Coming of age comedy-dramas are a dime a dozen, but there’s only one SLC Punk! Starring Matthew Lillard, we’re taken on a journey of one Punk’s life in mid-80s Salt Lake City, Utah partying away his youth, sticking it to the man, and accepting the responsibilities that come with age. Sony gives this 90s classic a fitting 4K Ultra HD Blu-ray release as part of the 11-film Sony Pictures Classics 30th Anniversary Collection with an impressive transfer and great audio - Highly Recommended
Steven “Stevo” (Matthew Lillard) is a Punk - with a capital “P” - he doesn’t just talk the talk, he walks the walk. Offended by his conformist sellout parents (a hilarious Christopher McDonald and McNally Segal), he sticks it to the man by partying, fighting rednecks, and doing what he can to offend the abundant Mormon community with his best pal Heroin Bob (Michael A. Goorjian). When he has the chance to go to Harvard and as his friend community slowly dissolves, Stevo must reassess his life choices while staying true to himself.

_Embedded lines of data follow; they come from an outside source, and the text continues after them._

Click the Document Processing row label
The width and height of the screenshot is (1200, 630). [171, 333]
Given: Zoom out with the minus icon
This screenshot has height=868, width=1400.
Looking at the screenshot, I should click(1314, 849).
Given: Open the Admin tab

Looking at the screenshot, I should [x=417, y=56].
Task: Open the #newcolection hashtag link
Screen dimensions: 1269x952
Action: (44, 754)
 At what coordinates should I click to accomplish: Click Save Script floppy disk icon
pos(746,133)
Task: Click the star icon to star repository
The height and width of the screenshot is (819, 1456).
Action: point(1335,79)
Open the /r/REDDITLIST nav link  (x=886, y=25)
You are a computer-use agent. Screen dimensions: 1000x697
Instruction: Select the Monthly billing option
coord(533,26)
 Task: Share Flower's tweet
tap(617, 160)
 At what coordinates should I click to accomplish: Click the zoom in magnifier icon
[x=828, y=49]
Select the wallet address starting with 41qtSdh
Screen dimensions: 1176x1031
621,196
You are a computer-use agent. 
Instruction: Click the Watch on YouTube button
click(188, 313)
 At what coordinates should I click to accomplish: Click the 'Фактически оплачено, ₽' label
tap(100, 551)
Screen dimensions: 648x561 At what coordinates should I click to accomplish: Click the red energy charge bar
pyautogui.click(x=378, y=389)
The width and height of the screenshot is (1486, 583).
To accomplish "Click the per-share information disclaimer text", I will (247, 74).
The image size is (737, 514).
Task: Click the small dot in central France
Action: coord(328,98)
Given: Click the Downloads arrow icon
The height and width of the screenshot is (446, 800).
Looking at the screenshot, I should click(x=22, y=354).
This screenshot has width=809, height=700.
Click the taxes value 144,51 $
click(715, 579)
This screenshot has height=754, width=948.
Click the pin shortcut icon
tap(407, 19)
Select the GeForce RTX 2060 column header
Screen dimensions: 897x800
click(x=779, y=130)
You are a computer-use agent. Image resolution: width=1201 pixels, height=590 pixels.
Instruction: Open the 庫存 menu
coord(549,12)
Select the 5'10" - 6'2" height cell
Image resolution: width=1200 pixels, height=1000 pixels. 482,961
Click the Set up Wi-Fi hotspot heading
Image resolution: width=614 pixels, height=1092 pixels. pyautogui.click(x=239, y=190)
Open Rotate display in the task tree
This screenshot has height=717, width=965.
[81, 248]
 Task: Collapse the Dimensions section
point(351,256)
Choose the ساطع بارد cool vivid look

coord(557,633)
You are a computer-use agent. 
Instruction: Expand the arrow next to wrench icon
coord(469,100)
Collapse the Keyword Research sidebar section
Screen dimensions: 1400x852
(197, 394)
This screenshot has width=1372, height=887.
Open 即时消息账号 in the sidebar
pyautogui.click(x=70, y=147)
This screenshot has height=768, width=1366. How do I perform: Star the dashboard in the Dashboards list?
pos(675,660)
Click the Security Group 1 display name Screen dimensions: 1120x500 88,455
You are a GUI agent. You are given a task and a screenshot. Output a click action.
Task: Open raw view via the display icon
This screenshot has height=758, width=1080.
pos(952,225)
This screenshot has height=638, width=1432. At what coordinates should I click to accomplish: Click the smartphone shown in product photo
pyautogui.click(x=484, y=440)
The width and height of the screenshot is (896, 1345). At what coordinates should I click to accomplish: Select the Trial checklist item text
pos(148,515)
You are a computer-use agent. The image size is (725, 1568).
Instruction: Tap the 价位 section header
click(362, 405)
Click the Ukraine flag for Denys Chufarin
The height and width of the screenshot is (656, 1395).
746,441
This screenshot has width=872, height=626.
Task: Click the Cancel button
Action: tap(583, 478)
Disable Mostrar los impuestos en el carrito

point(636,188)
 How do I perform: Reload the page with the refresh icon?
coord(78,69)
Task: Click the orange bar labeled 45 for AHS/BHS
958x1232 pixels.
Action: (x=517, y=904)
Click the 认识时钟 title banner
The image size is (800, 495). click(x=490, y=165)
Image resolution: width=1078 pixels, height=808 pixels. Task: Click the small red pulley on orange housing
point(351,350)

Talk about the right movie at the right time. SLC Punk! was the perfect random video store rental at the exact right time I needed it. I was about sixteen or seventeen, and barely surviving high school. My friends group was constantly shifting and changing and I was staring down having to choose college, career, and make some major life choices. Then I watched this movie with my best friend at the time and it was exactly what I needed to see. As one of the odd kids that never quite fit in, I instantly related to Stevo. On the outside, I wasn’t a flashy punk with spiked hair but I was in spirit. Punks and outsiders were my kin and I needed that reassurance that I didn’t have to be anybody I didn’t want to be.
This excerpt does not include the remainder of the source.